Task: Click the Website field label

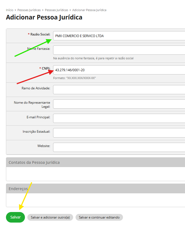Action: click(44, 146)
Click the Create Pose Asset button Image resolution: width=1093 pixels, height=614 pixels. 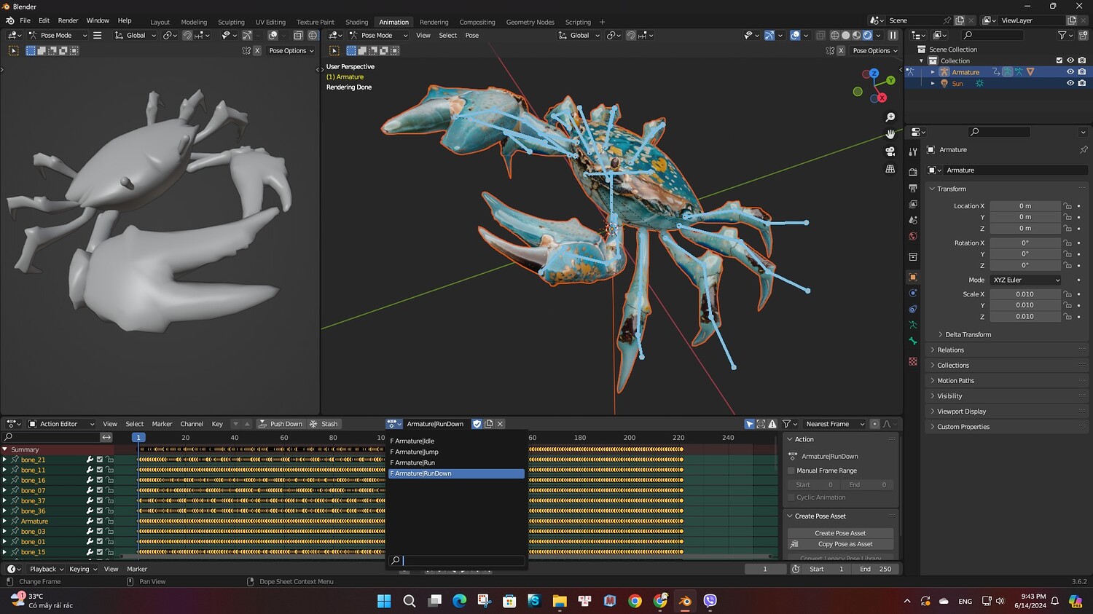[x=840, y=533]
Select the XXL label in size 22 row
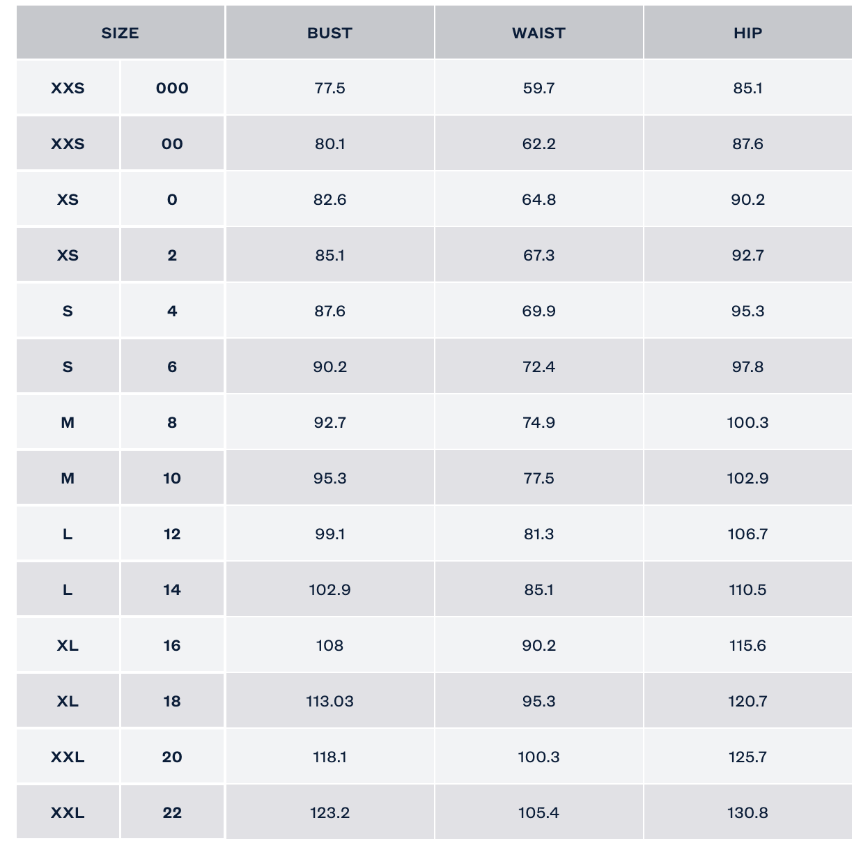Screen dimensions: 861x857 click(68, 813)
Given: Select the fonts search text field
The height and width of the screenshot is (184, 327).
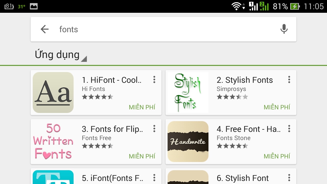Looking at the screenshot, I should (164, 29).
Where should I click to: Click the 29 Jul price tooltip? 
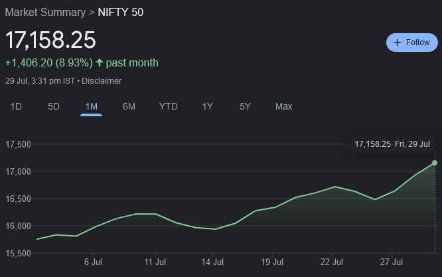coord(392,144)
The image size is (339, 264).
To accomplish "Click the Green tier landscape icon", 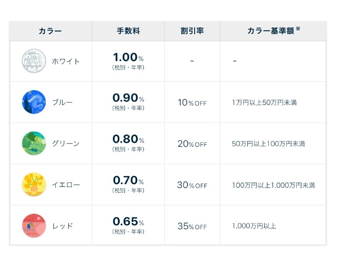I will 34,143.
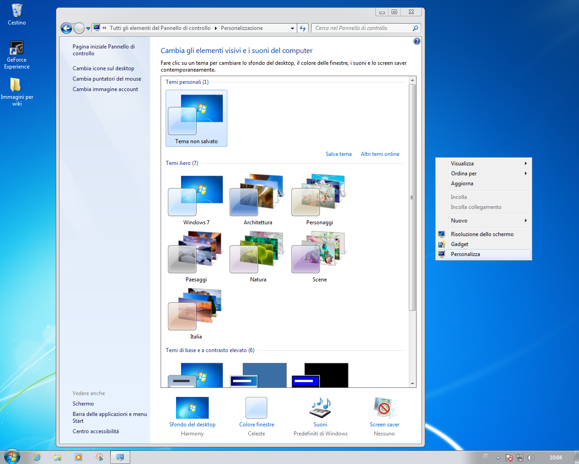The image size is (579, 464).
Task: Click the volume speaker tray icon
Action: click(530, 458)
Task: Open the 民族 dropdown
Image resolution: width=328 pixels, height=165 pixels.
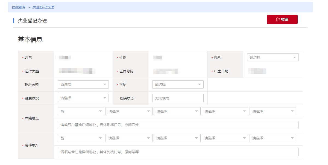Action: pos(273,58)
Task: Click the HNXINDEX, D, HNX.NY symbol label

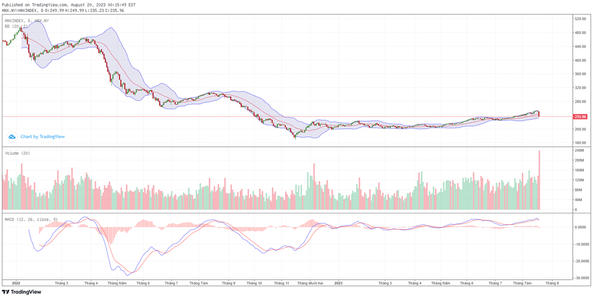Action: coord(27,21)
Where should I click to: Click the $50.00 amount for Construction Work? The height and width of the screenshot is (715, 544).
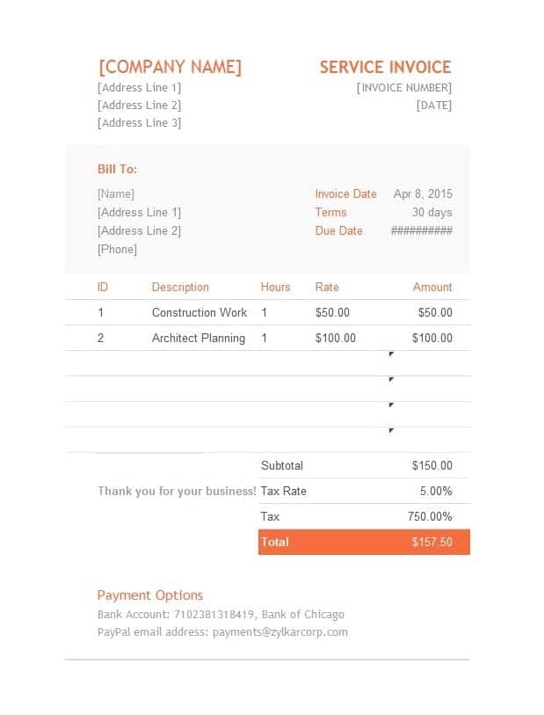[435, 312]
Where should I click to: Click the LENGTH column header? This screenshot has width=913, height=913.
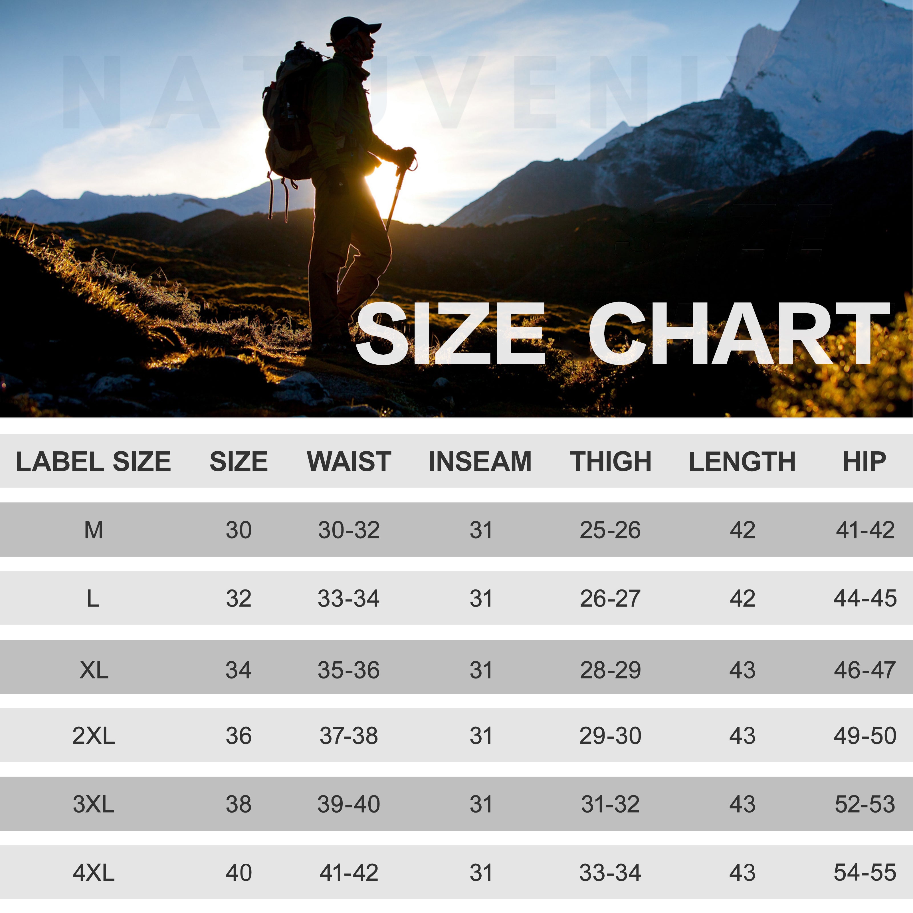pyautogui.click(x=742, y=461)
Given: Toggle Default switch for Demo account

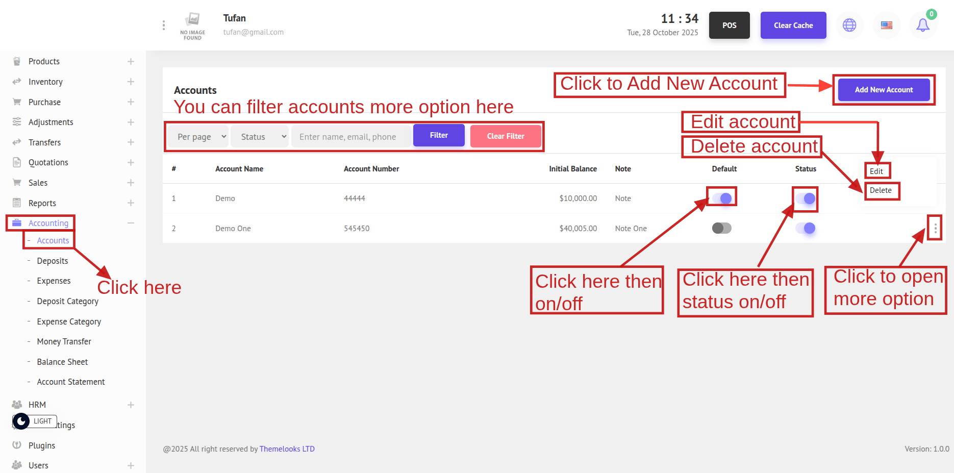Looking at the screenshot, I should [722, 198].
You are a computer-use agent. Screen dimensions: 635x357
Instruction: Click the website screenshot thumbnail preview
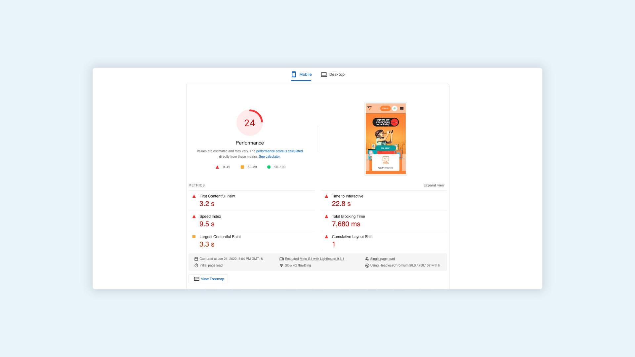point(386,138)
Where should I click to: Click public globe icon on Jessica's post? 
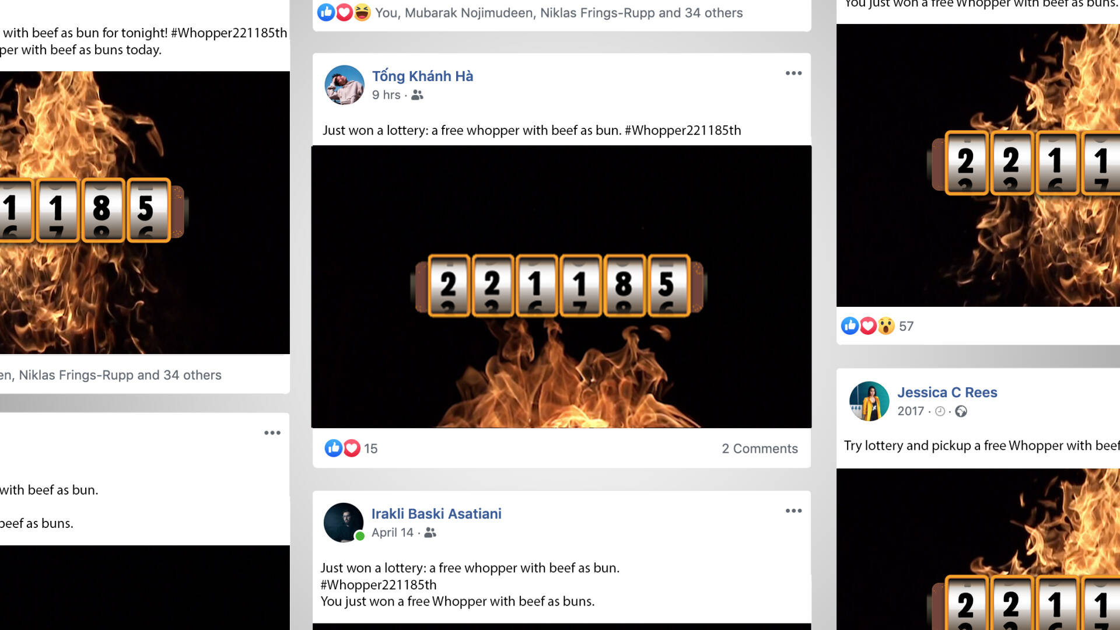(x=961, y=411)
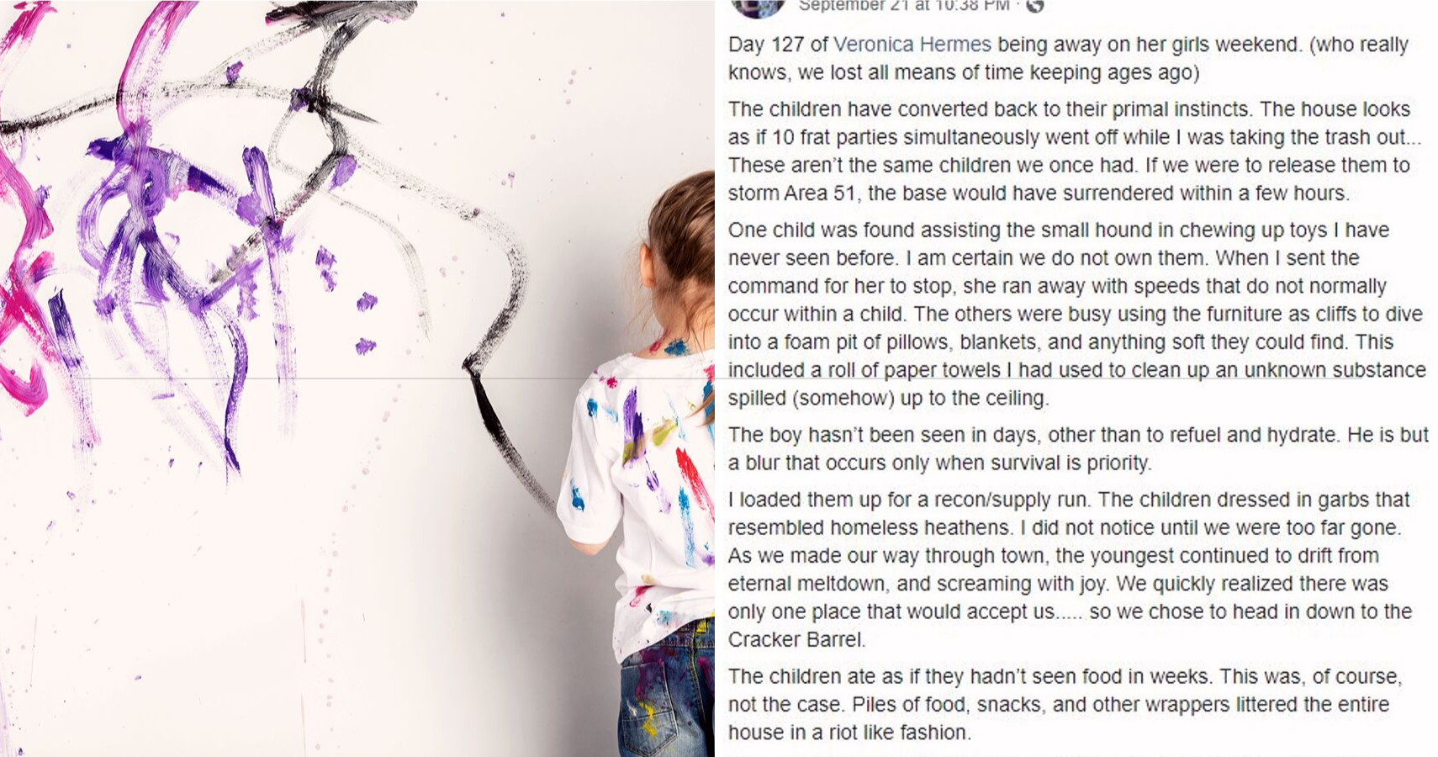
Task: Click the public globe privacy icon
Action: (x=1035, y=5)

::::

### ASSIGNED TASK
In the material above, retype exactly the lines that run from the one containing "Given: Toggle Default switch for Demo account" through the last line, and keep out the pictures.

### ANSWER TO THIS EXERCISE
Given: Toggle Default switch for Demo account

Looking at the screenshot, I should [722, 198].
You are a computer-use agent. Screen dimensions: 635x357
Instruction: Click the website screenshot thumbnail preview
point(386,138)
Where should I click to: Click public globe icon on Jessica's post? 
(x=961, y=411)
Task: Click the public globe privacy icon
Action: (x=1035, y=5)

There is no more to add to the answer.